The following standards apply to Medigap policies and are in addition to all
other requirements of this regulation.
(1)
Coverage of Part A Medicare eligible expenses for hospitalization to the extent
not covered by Medicare from the 61st day through the 90th day in any Medicare
benefit period.
(2) Coverage for
either all or none of the Medicare Part A inpatient hospital deductible
amount.
(3) Coverage of Part A
Medicare eligible expenses incurred as daily hospital charges during use of
Medicare's lifetime hospital inpatient reserve days.
(4) Upon exhaustion of all Medicare hospital
inpatient coverage including the lifetime reserve days, coverage of ninety
percent (90%) of all Medicare Part A eligible expenses for hospitalization not
covered by Medicare subject to a lifetime maximum benefit of an additional 365
days.
(5) Coverage for the daily
copayment amount of Medicare Part A eligible expenses for skilled nursing
facility care.
(6) Coverage under
Medicare Part A for the reasonable cost of the first three (3) pints of blood
(or equivalent quantities of packed red blood cells, as defined under federal
regulations) unless replaced in accordance with federal regulations or already
paid for under Part B.
(7) Coverage
for either all or none of the Medicare Part B deductible amount.
(8) No Medicare supplement policy shall
provide coverage for amounts which exceed the co-payment for Medicare eligible
expenses under Part B, unless such additional coverage will provide for
reimbursement of 100 percent of the usual and prevailing charges for Medical
care. This 100 percent reimbursement shall not be made subject to any
additional deductibles.
(9)
Coverage for the coinsurance amount of Medicare eligible expenses under Part B
regardless of hospital confinement, subject to a maximum calendar year
out-of-pocket amount equal to the Medicare Part B deductible.

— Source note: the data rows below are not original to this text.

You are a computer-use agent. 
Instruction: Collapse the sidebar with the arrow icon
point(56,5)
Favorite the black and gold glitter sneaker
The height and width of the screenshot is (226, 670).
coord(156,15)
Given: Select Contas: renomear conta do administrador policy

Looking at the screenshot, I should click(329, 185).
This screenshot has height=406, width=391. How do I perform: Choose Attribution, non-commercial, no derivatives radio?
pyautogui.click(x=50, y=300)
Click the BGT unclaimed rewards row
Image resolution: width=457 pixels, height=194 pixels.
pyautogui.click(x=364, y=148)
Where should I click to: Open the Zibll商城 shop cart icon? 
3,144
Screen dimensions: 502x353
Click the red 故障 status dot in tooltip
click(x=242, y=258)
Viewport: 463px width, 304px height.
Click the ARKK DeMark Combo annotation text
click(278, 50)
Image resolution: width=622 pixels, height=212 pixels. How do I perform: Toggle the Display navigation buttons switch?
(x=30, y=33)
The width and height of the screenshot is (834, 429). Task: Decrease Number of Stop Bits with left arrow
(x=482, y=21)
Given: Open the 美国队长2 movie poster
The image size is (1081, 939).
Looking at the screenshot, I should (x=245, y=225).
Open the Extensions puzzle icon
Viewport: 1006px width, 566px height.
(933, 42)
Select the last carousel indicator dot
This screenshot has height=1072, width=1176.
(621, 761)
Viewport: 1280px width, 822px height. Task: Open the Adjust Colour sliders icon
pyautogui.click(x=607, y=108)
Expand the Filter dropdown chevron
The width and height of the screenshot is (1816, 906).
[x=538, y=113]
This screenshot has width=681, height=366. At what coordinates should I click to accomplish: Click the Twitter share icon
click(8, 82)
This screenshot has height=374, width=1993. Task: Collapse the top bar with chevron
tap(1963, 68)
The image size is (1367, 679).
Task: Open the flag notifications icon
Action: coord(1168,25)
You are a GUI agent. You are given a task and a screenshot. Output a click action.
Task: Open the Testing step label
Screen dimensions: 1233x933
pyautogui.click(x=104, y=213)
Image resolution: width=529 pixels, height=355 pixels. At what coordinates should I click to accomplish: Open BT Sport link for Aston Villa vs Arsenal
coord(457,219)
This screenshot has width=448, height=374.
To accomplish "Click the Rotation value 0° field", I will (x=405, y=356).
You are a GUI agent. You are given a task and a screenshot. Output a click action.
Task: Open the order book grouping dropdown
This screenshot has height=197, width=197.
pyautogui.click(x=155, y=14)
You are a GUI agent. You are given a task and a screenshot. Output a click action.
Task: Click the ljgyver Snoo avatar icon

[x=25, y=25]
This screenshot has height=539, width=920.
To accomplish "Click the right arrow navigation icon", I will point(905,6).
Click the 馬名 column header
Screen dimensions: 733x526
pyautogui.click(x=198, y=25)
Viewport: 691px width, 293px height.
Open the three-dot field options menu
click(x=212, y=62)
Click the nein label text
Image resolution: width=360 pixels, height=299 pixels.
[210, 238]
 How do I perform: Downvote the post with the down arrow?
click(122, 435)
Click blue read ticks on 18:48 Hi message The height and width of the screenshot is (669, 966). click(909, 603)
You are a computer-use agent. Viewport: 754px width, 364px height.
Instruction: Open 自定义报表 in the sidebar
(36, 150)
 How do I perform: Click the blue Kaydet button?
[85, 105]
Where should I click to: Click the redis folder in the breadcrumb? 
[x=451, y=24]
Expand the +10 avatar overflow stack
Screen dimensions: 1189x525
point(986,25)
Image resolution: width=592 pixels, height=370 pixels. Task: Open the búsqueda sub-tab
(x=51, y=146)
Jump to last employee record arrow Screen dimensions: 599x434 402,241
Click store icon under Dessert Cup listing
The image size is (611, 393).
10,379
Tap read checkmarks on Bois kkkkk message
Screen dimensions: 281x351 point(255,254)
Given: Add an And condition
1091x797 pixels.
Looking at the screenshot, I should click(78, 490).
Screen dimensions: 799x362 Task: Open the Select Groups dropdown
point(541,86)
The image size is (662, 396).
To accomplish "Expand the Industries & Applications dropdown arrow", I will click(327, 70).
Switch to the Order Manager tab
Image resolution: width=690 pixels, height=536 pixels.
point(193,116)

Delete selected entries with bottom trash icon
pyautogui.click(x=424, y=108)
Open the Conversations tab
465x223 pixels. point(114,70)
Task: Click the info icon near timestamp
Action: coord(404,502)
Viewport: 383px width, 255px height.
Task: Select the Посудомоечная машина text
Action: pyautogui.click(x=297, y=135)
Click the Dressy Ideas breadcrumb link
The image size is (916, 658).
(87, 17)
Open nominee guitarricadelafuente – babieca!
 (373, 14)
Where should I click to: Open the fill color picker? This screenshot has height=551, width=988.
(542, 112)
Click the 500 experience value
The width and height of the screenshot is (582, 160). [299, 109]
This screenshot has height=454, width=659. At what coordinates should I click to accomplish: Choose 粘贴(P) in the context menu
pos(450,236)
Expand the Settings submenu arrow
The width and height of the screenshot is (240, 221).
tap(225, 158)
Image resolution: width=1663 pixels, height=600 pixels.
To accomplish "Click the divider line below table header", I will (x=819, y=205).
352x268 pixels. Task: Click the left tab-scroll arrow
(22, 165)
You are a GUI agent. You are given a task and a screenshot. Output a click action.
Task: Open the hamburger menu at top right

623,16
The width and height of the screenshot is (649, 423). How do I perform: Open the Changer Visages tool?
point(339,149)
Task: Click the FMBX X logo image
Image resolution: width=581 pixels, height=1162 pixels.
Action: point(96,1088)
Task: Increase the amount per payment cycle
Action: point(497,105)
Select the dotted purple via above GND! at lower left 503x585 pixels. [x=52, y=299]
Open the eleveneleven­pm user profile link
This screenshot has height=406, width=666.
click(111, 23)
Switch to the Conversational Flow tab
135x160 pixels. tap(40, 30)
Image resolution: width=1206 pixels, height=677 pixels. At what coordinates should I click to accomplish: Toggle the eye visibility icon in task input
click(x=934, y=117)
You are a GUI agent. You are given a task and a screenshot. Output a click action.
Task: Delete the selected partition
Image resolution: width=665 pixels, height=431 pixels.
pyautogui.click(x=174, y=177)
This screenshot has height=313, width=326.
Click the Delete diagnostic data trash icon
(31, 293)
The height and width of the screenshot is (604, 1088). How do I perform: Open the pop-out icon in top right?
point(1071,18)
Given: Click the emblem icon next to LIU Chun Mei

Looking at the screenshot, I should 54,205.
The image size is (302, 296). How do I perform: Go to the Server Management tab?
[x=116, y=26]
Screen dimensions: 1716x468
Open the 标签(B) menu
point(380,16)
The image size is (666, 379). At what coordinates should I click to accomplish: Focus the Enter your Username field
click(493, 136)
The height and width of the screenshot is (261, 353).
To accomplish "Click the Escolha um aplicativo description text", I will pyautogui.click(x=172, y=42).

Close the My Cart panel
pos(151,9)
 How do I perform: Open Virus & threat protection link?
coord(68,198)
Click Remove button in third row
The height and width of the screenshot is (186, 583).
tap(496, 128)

(10) Effective January 1, 1990, coverage
under Medicare Part B for the reasonable cost of the first three (3) pints of
blood (or equivalent quantities of packed red blood cells, as defined under
federal regulations), unless replaced in accordance with federal regulations or
already paid for under Part A, subject to the Medicare deductible
amount.
(d)
Medicare Eligible Expenses. Medicare eligible expenses shall mean
health care expenses of the kinds covered by Medicare, to the extent recognized
as reasonable by Medicare. Payment of benefits by insurers for Medicare
eligible expenses may be conditioned upon the same or less restrictive payment
conditions, including determinations of medical necessity as are applicable to
Medicare claims.
(e) Any Medicare
supplement policy which is not a Medigap policy shall be disapproved by the
Commissioner if it contains a provision or provisions which are unfair or
deceptive or which encourage misrepresentation of the policy.